My Opinion | 127991 Views | Aug 14,2021
Apr 13 , 2025. By BEZAWIT HULUAGER ( FORTUNE STAFF WRITER )
Takeaways:
Ethiopia's ambitious efforts to ramp up domestic coal production are falling short, with output reaching only 41pc of the targeted 1.64 million tonnes in the past eight months, creating a deficit of over 600,000tns.
The underperformance revealed the persistent structural and operational challenges in extractive industries, challenges that continue to undermine import substitution goals and economic diversification efforts. The update, disclosed two weeks ago by Mines Minister Habtamu Tegegne during a parliamentary session, casts a light on the fragility of the country's mining infrastructure.
While coal is a critical energy input, especially for cement factories, inadequate production has left plants dependent on expensive imports. The federal government's push to substitute imported coal with domestic supply has made some headway, about 64pc of the coal consumed by cement producers in the last nine months was sourced locally. But, technical constraints, poor energy content in unwashed coal, and regional instability have slowed progress.
Lemi Cement Factory’s recent opening has helped the industry, and a new plant is expected in Dire Dawa next year, potentially easing long-standing supply pressures.
According to the Minister, Ethiopia might eventually export cement, given it has about 25pc of the raw materials needed for production. Coal exploration is at an early stage, but the Geological Survey of Ethiopia has found major deposits in the Geba, Deleb-Moye, and Mush Valley basins. Around seven percent of estimated coal reserves are believed to lie in the Geba Basin, in Amhara Regional State. Officials say more detailed mapping could reveal even larger deposits and bolster future supply.

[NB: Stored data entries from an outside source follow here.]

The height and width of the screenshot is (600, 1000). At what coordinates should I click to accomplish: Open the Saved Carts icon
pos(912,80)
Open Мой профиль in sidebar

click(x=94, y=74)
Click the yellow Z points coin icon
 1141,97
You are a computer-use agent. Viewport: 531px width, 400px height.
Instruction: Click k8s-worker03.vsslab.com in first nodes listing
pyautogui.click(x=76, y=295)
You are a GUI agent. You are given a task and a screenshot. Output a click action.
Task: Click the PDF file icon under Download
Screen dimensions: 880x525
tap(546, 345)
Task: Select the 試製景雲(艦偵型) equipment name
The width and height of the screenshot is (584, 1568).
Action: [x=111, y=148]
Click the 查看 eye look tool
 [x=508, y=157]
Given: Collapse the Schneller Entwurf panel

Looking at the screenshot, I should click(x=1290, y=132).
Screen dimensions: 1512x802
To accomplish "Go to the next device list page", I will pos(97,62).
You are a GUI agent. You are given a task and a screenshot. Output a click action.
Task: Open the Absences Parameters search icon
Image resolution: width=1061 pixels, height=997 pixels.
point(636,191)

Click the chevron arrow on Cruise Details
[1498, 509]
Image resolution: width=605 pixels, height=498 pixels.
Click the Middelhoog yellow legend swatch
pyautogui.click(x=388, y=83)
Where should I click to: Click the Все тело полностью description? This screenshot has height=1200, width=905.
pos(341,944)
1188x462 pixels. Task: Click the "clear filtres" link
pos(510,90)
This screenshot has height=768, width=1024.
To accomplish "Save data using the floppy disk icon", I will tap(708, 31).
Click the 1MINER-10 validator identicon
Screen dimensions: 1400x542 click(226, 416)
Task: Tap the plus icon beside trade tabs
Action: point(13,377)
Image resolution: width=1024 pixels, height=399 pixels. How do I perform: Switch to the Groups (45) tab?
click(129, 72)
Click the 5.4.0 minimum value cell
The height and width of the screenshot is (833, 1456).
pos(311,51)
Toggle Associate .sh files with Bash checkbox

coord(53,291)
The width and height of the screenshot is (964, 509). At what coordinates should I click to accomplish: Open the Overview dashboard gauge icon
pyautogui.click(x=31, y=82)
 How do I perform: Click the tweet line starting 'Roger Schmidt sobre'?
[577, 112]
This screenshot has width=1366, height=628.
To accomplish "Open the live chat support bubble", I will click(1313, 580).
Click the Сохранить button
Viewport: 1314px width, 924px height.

Demand for washed coal, which carries higher energy content, is surging. ET Minerals Plc built a coal-washing facility in the Dawero Zone with an investment exceeding 5.2 billion Br, employing more than 500 workers and capable of washing 150tns an hour in tests. The Ministry also granted a coal mining license last year to Sequoia Mining & Processing Plc, backed by 617 million Br in investment. According to Ministry data, 64pc of coal used by cement producers in the past nine months came from domestic sources, during which cement output reached 5.4 million tonnes.
Muger Cement is among the companies switching to washed local coal. Its CEO, Gezahegn Dechassa, disclosed that the state-owned company signed a contract with ET Minerals to source 40pc to 50pc of its coal domestically.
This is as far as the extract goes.